[Records for locating displayed items]
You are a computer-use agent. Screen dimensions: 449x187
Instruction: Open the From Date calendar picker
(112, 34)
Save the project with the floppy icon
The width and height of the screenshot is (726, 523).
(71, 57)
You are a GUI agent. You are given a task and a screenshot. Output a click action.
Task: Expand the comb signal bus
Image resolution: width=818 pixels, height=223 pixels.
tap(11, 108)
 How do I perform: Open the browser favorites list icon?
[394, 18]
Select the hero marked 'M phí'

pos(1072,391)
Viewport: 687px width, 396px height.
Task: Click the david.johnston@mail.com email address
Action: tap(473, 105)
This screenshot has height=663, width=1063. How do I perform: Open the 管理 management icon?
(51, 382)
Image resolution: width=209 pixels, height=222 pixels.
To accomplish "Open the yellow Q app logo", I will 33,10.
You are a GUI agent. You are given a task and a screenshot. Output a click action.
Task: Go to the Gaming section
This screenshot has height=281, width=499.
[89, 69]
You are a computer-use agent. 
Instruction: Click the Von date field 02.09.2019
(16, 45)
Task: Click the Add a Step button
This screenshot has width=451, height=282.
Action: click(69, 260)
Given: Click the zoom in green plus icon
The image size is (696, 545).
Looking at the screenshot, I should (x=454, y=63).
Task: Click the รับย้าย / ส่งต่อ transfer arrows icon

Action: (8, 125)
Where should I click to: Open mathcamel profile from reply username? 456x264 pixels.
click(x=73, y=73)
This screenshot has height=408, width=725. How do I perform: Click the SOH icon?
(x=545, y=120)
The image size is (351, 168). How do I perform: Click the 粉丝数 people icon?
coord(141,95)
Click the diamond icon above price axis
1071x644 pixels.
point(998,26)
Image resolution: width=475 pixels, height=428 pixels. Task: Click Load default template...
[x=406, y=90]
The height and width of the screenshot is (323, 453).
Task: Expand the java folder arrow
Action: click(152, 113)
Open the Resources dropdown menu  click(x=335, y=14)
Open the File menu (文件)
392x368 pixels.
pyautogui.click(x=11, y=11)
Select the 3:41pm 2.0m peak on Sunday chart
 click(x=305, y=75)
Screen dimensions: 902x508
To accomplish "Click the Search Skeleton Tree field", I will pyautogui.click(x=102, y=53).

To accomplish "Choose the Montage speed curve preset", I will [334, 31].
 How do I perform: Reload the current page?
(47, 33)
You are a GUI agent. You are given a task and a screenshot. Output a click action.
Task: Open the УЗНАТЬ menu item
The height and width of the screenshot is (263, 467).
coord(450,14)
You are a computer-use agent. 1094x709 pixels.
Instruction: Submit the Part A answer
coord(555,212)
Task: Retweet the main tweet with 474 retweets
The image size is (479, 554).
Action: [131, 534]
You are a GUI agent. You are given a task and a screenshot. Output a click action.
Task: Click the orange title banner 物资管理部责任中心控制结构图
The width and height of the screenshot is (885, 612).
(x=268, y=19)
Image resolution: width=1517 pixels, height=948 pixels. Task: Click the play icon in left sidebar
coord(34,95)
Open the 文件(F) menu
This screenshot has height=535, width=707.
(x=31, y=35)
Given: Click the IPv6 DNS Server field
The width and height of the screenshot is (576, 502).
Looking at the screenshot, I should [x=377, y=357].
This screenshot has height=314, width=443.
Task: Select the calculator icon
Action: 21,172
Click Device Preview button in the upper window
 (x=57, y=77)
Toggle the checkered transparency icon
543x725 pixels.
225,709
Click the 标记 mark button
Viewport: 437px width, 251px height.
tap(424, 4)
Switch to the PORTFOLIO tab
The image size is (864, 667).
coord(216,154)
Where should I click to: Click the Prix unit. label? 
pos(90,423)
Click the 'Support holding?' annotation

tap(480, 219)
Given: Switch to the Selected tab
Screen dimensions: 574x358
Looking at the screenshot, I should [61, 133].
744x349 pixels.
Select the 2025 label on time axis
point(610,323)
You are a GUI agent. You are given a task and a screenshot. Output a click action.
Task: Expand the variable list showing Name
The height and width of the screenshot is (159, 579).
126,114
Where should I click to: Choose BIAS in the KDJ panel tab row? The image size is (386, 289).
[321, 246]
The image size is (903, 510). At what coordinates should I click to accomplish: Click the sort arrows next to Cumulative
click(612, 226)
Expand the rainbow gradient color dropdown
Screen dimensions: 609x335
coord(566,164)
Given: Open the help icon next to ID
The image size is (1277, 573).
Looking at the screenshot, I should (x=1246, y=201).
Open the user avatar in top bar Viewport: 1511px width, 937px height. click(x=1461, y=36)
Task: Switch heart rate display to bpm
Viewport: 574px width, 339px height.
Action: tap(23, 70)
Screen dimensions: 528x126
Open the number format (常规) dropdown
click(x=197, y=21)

**Problem:** Please rewrite all of the data above, swapping every "Image resolution" for "Display resolution" and keeping everything else the same.

**Result for this task:**
You are a computer-use agent. Screen dimensions: 449x187
Instruction: Open the From Date calendar picker
(112, 34)
Save the project with the floppy icon
The width and height of the screenshot is (726, 523).
(71, 57)
You are a GUI agent. You are given a task and a screenshot. Output a click action.
Task: Expand the comb signal bus
Display resolution: width=818 pixels, height=223 pixels.
tap(11, 108)
 How do I perform: Open the browser favorites list icon?
[394, 18]
Select the hero marked 'M phí'

pos(1072,391)
Viewport: 687px width, 396px height.
Task: Click the david.johnston@mail.com email address
Action: tap(473, 105)
This screenshot has height=663, width=1063. How do I perform: Open the 管理 management icon?
(51, 382)
Display resolution: width=209 pixels, height=222 pixels.
To accomplish "Open the yellow Q app logo", I will 33,10.
You are a GUI agent. You are given a task and a screenshot. Output a click action.
Task: Go to the Gaming section
This screenshot has height=281, width=499.
[89, 69]
You are a computer-use agent. 
Instruction: Click the Von date field 02.09.2019
(16, 45)
Task: Click the Add a Step button
This screenshot has width=451, height=282.
Action: click(69, 260)
Given: Click the zoom in green plus icon
The image size is (696, 545).
Looking at the screenshot, I should (x=454, y=63).
Task: Click the รับย้าย / ส่งต่อ transfer arrows icon

Action: (8, 125)
Where should I click to: Open mathcamel profile from reply username? 456x264 pixels.
click(x=73, y=73)
This screenshot has height=408, width=725. How do I perform: Click the SOH icon?
(x=545, y=120)
The image size is (351, 168). How do I perform: Click the 粉丝数 people icon?
coord(141,95)
Click the diamond icon above price axis
1071x644 pixels.
point(998,26)
Display resolution: width=475 pixels, height=428 pixels. Task: Click Load default template...
[x=406, y=90]
The height and width of the screenshot is (323, 453).
Task: Expand the java folder arrow
Action: click(152, 113)
Open the Resources dropdown menu  click(x=335, y=14)
Open the File menu (文件)
392x368 pixels.
pyautogui.click(x=11, y=11)
Select the 3:41pm 2.0m peak on Sunday chart
 click(x=305, y=75)
Screen dimensions: 902x508
To accomplish "Click the Search Skeleton Tree field", I will pyautogui.click(x=102, y=53).

To accomplish "Choose the Montage speed curve preset", I will [334, 31].
 How do I perform: Reload the current page?
(47, 33)
You are a GUI agent. You are given a task and a screenshot. Output a click action.
Task: Open the УЗНАТЬ menu item
The height and width of the screenshot is (263, 467).
coord(450,14)
You are a computer-use agent. 1094x709 pixels.
Instruction: Submit the Part A answer
coord(555,212)
Task: Retweet the main tweet with 474 retweets
The image size is (479, 554).
Action: [131, 534]
You are a GUI agent. You are given a task and a screenshot. Output a click action.
Task: Click the orange title banner 物资管理部责任中心控制结构图
The width and height of the screenshot is (885, 612).
(x=268, y=19)
Display resolution: width=1517 pixels, height=948 pixels. Task: Click the play icon in left sidebar
coord(34,95)
Open the 文件(F) menu
This screenshot has height=535, width=707.
(x=31, y=35)
Given: Click the IPv6 DNS Server field
The width and height of the screenshot is (576, 502).
Looking at the screenshot, I should [x=377, y=357].
This screenshot has height=314, width=443.
Task: Select the calculator icon
Action: 21,172
Click Device Preview button in the upper window
 (x=57, y=77)
Toggle the checkered transparency icon
543x725 pixels.
225,709
Click the 标记 mark button
Viewport: 437px width, 251px height.
tap(424, 4)
Switch to the PORTFOLIO tab
The image size is (864, 667).
coord(216,154)
Where should I click to: Click the Prix unit. label? 
pos(90,423)
Click the 'Support holding?' annotation

tap(480, 219)
Given: Switch to the Selected tab
Screen dimensions: 574x358
Looking at the screenshot, I should [61, 133].
744x349 pixels.
Select the 2025 label on time axis
point(610,323)
You are a GUI agent. You are given a task and a screenshot. Output a click action.
Task: Expand the variable list showing Name
The height and width of the screenshot is (159, 579).
126,114
Where should I click to: Choose BIAS in the KDJ panel tab row? The image size is (386, 289).
[321, 246]
The image size is (903, 510). At what coordinates should I click to accomplish: Click the sort arrows next to Cumulative
click(612, 226)
Expand the rainbow gradient color dropdown
Screen dimensions: 609x335
coord(566,164)
Given: Open the help icon next to ID
The image size is (1277, 573).
Looking at the screenshot, I should (x=1246, y=201).
Open the user avatar in top bar Viewport: 1511px width, 937px height. click(x=1461, y=36)
Task: Switch heart rate display to bpm
Viewport: 574px width, 339px height.
Action: tap(23, 70)
Screen dimensions: 528x126
Open the number format (常规) dropdown
click(x=197, y=21)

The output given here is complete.